Texte fourni:
Paroles de cliniciens et vous propose de prendre la parole pour partager un « moment particulier » de la pratique. Ce mois-ci, Herminie Leca partage avec nous son expérience en prison.
Dans l’agitation d’une maison d’arrêt, que peut bien faire un clinicien ? Une fois dépassée l’idée d’offrir un espace de parole dans un lieu d’enfermement où beaucoup viennent écouter, accompagner et conseiller les détenus, quelles seraient les spécificités du clinicien ? Le référentiel psychanalytique ouvre un champ des possibles qui est une source d’exploration inestimable.
Le clinicien est en équipe, lié à un métacadre hospitalier ; il travaille avec et pour d’autres. Dans la détention et dans la psychiatrie, une sorte d’emboîtement complexe s’ajoute aux paradoxes du « soigner ».
Nos convictions sont mobilisées, entraînant sans cesse une revisite de réviser l’éthique de nos rencontres. Qu’est-ce que j’écoute ? Quelle est mon intention thérapeutique derrière ma proposition d’entretien ? Permettre au sujet d’être acteur de ses soins dans un lieu de contrainte ? Lui permettre de retourner dans une société qui imagine que l’amendement de la peine serait validé par le soin psychique prôné comme garant d’une éventuelle « ré-insertion » ?

Données fournies:
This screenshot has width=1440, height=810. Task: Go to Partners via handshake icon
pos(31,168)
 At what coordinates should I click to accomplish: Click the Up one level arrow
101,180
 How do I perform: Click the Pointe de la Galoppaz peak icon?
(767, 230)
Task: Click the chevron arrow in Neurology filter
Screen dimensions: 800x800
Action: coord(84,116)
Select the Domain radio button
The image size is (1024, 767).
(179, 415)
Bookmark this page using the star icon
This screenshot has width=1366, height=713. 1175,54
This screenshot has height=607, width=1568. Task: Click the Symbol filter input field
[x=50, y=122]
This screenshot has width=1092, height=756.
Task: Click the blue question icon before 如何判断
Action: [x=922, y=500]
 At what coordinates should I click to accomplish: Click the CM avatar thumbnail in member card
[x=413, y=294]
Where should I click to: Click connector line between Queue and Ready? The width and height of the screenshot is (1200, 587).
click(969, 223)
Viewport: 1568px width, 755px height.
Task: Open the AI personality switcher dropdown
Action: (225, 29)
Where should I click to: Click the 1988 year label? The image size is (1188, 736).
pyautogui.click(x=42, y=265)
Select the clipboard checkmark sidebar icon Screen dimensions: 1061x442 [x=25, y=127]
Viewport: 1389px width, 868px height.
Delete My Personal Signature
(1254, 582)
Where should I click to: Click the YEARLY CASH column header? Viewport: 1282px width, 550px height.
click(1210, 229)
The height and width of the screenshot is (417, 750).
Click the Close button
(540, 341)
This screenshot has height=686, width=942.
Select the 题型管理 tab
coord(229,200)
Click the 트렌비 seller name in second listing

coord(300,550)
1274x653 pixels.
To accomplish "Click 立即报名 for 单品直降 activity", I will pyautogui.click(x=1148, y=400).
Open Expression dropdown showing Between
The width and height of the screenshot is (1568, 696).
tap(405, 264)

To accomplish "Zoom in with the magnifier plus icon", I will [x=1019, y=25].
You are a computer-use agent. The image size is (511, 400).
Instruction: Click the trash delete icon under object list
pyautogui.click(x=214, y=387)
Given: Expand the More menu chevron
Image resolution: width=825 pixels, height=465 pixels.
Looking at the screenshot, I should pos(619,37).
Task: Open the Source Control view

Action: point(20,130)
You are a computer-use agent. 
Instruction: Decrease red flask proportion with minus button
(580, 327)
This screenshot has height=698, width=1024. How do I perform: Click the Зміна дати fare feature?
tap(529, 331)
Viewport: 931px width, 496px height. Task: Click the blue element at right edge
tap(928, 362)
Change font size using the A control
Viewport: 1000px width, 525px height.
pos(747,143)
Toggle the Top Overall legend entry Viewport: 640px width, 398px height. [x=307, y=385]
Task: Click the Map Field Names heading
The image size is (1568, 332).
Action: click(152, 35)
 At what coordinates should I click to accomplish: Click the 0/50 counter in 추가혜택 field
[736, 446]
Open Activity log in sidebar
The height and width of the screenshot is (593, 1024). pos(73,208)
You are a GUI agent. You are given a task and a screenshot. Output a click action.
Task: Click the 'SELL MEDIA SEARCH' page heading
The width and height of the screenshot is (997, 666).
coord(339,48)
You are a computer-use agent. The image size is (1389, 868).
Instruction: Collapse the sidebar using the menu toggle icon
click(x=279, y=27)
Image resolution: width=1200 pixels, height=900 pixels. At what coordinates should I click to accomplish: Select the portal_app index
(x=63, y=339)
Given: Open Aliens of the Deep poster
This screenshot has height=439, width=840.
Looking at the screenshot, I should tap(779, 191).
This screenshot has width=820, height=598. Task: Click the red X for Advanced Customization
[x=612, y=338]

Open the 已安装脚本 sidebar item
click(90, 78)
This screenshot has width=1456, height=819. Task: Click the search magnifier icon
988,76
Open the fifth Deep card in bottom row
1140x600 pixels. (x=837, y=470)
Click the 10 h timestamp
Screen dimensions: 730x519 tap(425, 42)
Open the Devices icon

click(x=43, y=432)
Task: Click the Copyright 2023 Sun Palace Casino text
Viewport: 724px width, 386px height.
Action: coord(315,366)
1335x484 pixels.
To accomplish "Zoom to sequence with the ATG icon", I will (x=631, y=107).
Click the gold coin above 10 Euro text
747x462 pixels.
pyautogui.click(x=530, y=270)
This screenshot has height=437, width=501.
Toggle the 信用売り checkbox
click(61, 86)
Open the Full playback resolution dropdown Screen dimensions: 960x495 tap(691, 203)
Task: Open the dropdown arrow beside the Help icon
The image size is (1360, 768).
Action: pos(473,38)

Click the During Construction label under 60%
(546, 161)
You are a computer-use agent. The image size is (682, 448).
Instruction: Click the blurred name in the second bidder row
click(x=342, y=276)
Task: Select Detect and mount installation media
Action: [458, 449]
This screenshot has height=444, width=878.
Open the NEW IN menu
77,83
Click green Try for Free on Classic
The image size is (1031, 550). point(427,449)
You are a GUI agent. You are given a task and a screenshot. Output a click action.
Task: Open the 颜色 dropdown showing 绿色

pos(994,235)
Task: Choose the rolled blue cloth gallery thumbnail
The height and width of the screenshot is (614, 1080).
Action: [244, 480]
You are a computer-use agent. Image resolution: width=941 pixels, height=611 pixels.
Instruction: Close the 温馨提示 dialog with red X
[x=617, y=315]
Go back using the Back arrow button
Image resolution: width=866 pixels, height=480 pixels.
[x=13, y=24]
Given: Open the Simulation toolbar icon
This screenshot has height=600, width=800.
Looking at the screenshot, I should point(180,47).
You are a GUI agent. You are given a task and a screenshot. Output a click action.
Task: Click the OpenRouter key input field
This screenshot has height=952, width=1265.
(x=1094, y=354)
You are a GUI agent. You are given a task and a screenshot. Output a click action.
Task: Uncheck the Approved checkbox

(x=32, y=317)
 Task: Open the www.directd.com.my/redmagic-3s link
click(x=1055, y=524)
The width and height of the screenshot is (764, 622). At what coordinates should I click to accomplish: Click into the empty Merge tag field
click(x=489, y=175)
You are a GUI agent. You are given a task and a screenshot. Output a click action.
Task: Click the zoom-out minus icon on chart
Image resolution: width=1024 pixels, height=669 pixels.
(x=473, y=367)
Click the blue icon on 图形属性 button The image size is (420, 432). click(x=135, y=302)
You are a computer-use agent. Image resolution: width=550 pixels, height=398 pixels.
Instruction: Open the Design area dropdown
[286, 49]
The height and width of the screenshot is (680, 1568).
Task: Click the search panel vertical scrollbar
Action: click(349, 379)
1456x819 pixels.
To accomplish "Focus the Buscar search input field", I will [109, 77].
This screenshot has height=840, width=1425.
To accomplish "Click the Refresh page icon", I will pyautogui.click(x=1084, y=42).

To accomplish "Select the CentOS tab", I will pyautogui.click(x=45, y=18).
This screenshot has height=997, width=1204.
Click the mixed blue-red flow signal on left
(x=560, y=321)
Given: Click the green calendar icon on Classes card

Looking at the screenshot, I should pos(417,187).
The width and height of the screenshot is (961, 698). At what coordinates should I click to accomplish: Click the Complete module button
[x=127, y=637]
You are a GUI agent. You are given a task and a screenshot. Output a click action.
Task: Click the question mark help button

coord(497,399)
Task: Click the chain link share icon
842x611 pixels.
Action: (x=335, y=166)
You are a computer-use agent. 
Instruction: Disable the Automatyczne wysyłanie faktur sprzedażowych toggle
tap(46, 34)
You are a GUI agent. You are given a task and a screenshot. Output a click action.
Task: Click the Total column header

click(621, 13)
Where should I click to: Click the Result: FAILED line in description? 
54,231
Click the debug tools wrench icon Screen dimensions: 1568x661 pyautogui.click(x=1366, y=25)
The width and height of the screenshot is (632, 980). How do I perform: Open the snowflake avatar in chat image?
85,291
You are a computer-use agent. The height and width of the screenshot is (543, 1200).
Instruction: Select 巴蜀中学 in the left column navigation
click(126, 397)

Tâches à réaliser:
**1.** Dans le texte sur le clinicien en prison, remplacez « détenus » par « prisonniers » et réécrivez le passage allant de « Paroles de cliniciens » jusqu’à « source d’exploration inestimable. » inclus.
**2.** Reprenez le texte sur le clinicien en prison et poursuivez-le après sa dernière phrase.

Réponses par numéro:
**1.**
Paroles de cliniciens et vous propose de prendre la parole pour partager un « moment particulier » de la pratique. Ce mois-ci, Herminie Leca partage avec nous son expérience en prison.
Dans l’agitation d’une maison d’arrêt, que peut bien faire un clinicien ? Une fois dépassée l’idée d’offrir un espace de parole dans un lieu d’enfermement où beaucoup viennent écouter, accompagner et conseiller les prisonniers, quelles seraient les spécificités du clinicien ? Le référentiel psychanalytique ouvre un champ des possibles qui est une source d’exploration inestimable.

**2.**
Partant d’expériences de rencontres cliniques et de recherche sur ce terrain[1], je propose quelques réflexions sur la créativité nécessaire à la survie psychique de nos patients-détenus et à celle des soignants. Je suivrai comme fil rouge la sensorialité qui se déclinera d'abord en développant quelques enjeux propres à l’enfermement, le nécessaire travail d’équipe et la part traumatique du passage à l’acte chez l’auteur et chez les soignants.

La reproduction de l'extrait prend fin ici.